Cadastro no CRAS, fundamental
Na quinta-feira, 6 de fevereiro, em uma articulação via WhatsApp, o presidente da Sociedade Nova Jardim Lapenna troca mensagens com o assessor do secretário de Abastecimento da Prefeitura de São Paulo. Consegue a abertura de 900 cadastros no Centro de Referência de Assistência Social (CRAS).
O cadastro serve receber benefícios sociais como colchões, produtos de limpeza e cestas básicas. Às 9h17 da manhã, avisam: “quem não fez já pode vim agora”, ou seja, fazer inscrição no CRAS.
Discussões sobre quem pode ou não receber benefícios, entre outros acalorados debates éticos, são frequentes nos grupos. Há vídeos de esclarecimentos sobre quem realiza ou não determinadas ações.
Polêmica do final de semana: mulheres presas vendendo colchões
Uma semana após a enchente, ruas e casas continuam alagadas. As ruas, cheias de entulhos. As articulações para assistência às famílias estão a todo vapor. Alguém comemora “mais 60 pessoas beneficiadas pela doação”.
Um caso policial monopoliza as discussões nos grupos no final de semana. Duas mulehres estavam vendendo colchões recebidos de doação. Foram presas e um vídeo com viatura da PM entupida de colchões circulou, gerando muitos comentários.
O debate tem vários lados. “Às vezes a pessoa vende para comprar alguma coisa que está faltando dentro de casa”, e complementa que “depois que a pessoa pega é dela, ela faz o que quiser”.
Uma nova semana pela frente
A segunda-feira, dia 10 de fevereiro, começa com avisos de atendimento das famílias cadastradas na semana anterior. A mensagem comemora “200 kits de higiene pessoal e limpeza doméstica além de cestas básicas e colchões!”.
O corre continua.

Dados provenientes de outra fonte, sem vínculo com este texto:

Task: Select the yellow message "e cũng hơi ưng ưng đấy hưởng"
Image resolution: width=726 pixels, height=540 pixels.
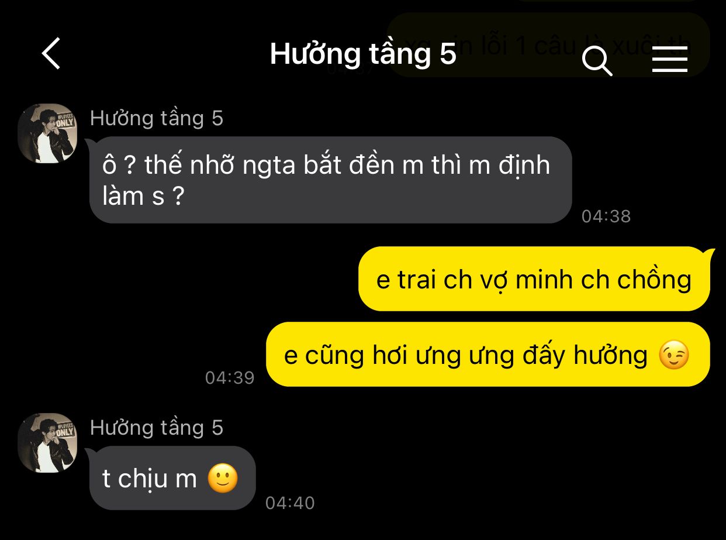Action: 488,355
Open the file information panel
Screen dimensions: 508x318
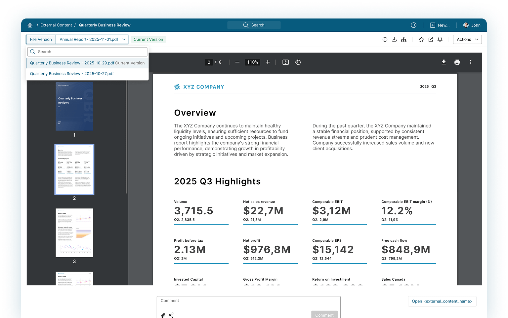coord(385,39)
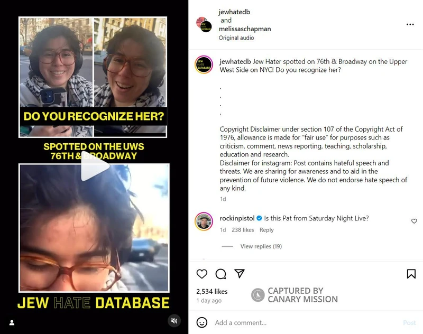Save the post with the bookmark icon
The image size is (423, 334).
(411, 274)
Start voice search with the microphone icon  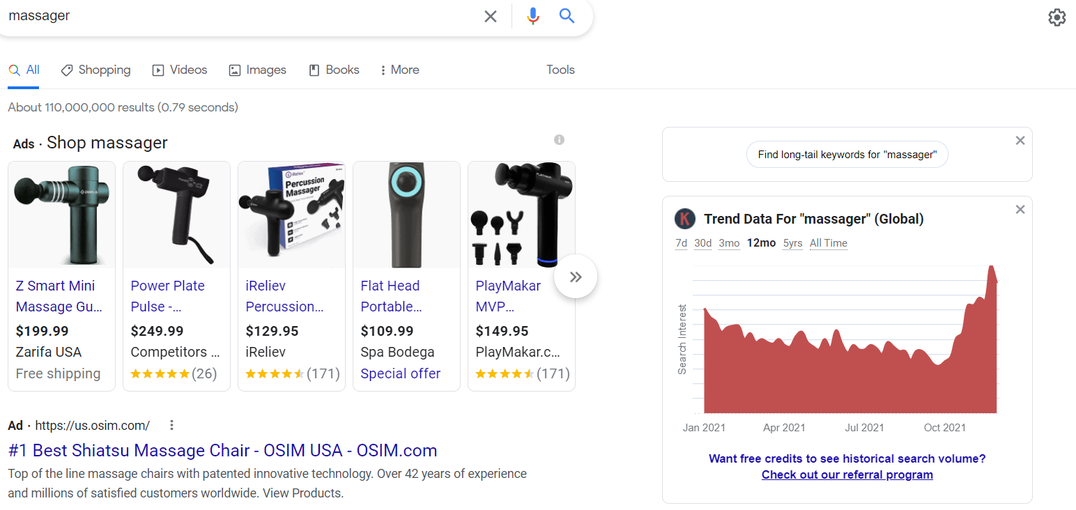pos(533,16)

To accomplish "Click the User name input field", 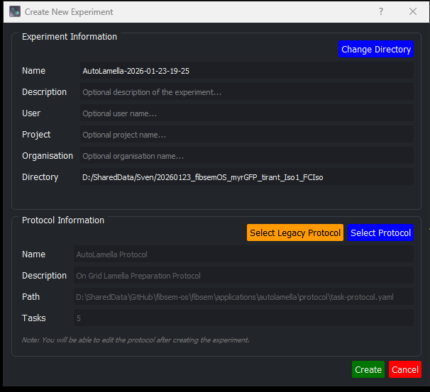I will pos(246,113).
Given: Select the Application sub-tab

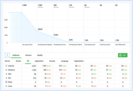Looking at the screenshot, I should tap(39, 61).
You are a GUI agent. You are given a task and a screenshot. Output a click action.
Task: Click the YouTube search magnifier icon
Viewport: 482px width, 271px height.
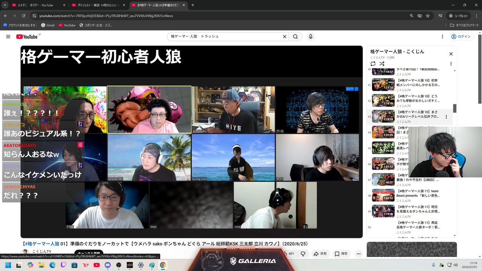(295, 36)
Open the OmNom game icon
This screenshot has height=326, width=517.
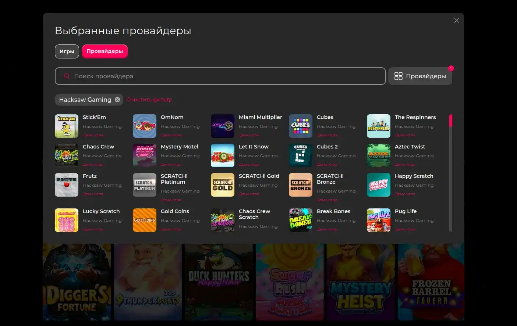click(x=144, y=126)
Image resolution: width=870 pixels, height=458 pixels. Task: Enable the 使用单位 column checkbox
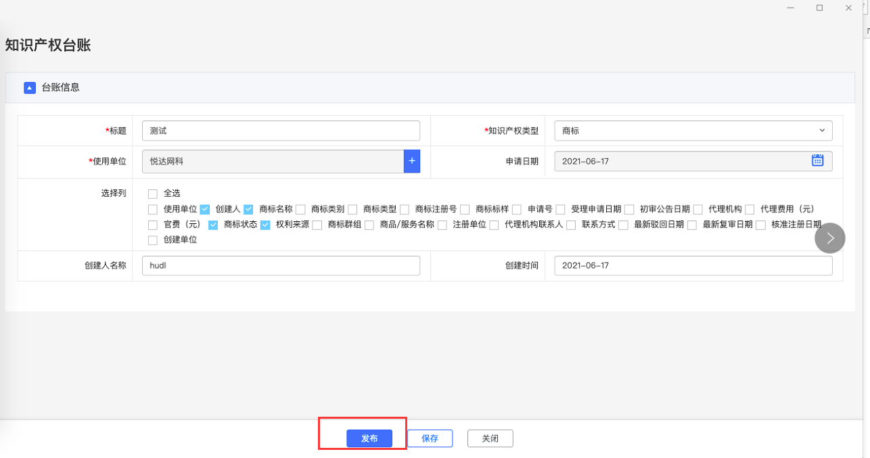click(153, 210)
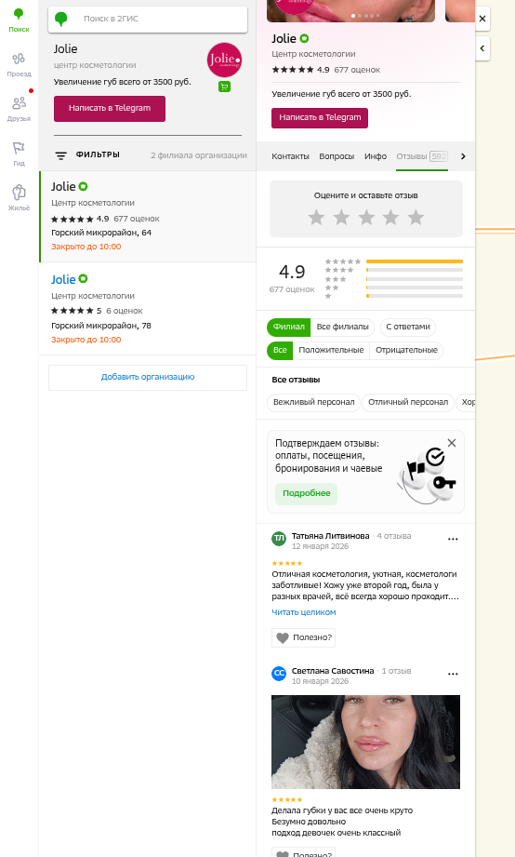The width and height of the screenshot is (515, 857).
Task: Mark Татьяна Литвинова's review as Полезно
Action: click(x=304, y=637)
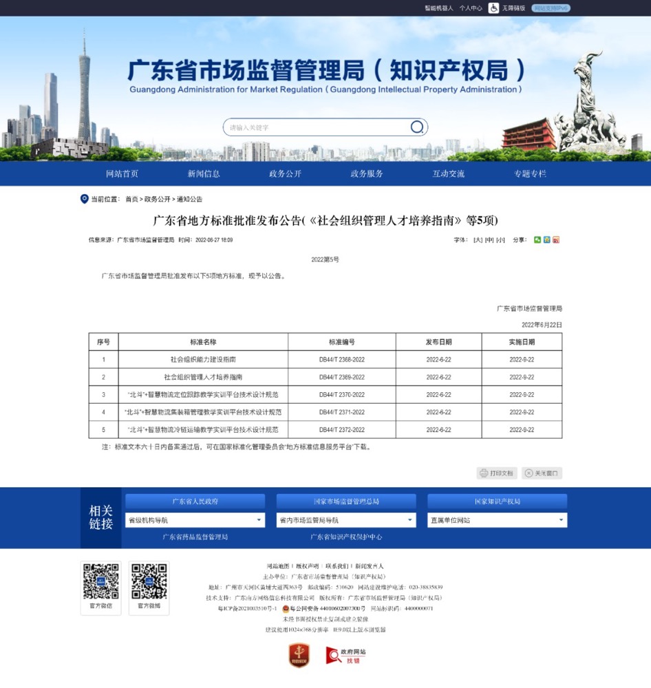This screenshot has width=651, height=688.
Task: Click the location pin icon beside 当前位置
Action: pyautogui.click(x=84, y=199)
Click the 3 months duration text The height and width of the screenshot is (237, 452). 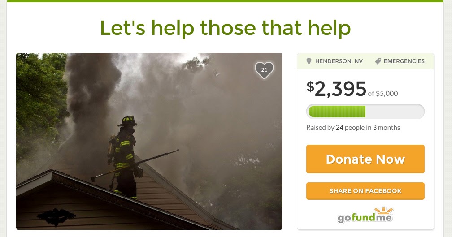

Nova mensagem pergunta “se alguém tiver e puder doar fraldas geriátricas, será uma mulher que está necessitando muito”. Outra pessoa escreve que “a urgência é infantil e juvenil”. Sugere-se “montar um posto avançado pra identificar esses casos”.
Quantas famílias estariam precisando? “Ontem eu observei ao menos 50 e pedi para o coordenador colocar no relatório pendência de 100, pois não tinha como avaliar!”, alguém responde.
Gisele Fernanda se prontifica a ajudar na contagem. Mãe-solo de dois filhos, um cadeirante, teve a casa alagada. “Eu vou voltar a trabalhar ainda hoje, mas no horário de almoço estarei disponível aí a gnt faz esse levantamento”.
A mensagem é de 9h14 de terça-feira, 11 de fevereiro, dez dias após a enchente. Ainda há muito a fazer, sem contar a possibilidade das próximas chuvas.